==== AVAILABLE RECORDS ====
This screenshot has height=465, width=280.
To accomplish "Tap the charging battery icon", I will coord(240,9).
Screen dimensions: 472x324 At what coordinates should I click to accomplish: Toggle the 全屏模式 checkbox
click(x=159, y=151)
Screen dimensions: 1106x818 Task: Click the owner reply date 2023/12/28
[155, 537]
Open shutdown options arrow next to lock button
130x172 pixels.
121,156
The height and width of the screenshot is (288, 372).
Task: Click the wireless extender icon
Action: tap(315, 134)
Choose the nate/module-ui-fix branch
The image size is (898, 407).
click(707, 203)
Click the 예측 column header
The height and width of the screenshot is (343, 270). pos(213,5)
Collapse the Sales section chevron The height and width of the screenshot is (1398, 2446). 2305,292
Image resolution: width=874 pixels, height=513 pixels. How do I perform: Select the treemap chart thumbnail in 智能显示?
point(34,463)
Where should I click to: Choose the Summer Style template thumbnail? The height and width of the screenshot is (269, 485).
====
Every record should be retyped so that it matches the original exactly.

▶ RESPONSE TO THIS TASK
This screenshot has height=465, width=280.
To accomplish "Tap the charging battery icon", I will coord(240,9).
Screen dimensions: 472x324 At what coordinates should I click to accomplish: Toggle the 全屏模式 checkbox
click(x=159, y=151)
Screen dimensions: 1106x818 Task: Click the owner reply date 2023/12/28
[155, 537]
Open shutdown options arrow next to lock button
130x172 pixels.
121,156
The height and width of the screenshot is (288, 372).
Task: Click the wireless extender icon
Action: tap(315, 134)
Choose the nate/module-ui-fix branch
The image size is (898, 407).
click(707, 203)
Click the 예측 column header
The height and width of the screenshot is (343, 270). pos(213,5)
Collapse the Sales section chevron The height and width of the screenshot is (1398, 2446). 2305,292
Image resolution: width=874 pixels, height=513 pixels. How do I perform: Select the treemap chart thumbnail in 智能显示?
point(34,463)
Where should I click to: Choose the Summer Style template thumbnail? The height and width of the screenshot is (269, 485).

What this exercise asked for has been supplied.